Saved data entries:
——

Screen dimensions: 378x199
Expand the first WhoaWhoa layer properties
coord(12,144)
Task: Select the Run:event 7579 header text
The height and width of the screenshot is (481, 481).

——

Work instructions: Copy out the lines above, from the one holding "Task: Select the Run:event 7579 header text" through the final line, with no other lines.

Reply:
Task: Select the Run:event 7579 header text
The height and width of the screenshot is (481, 481).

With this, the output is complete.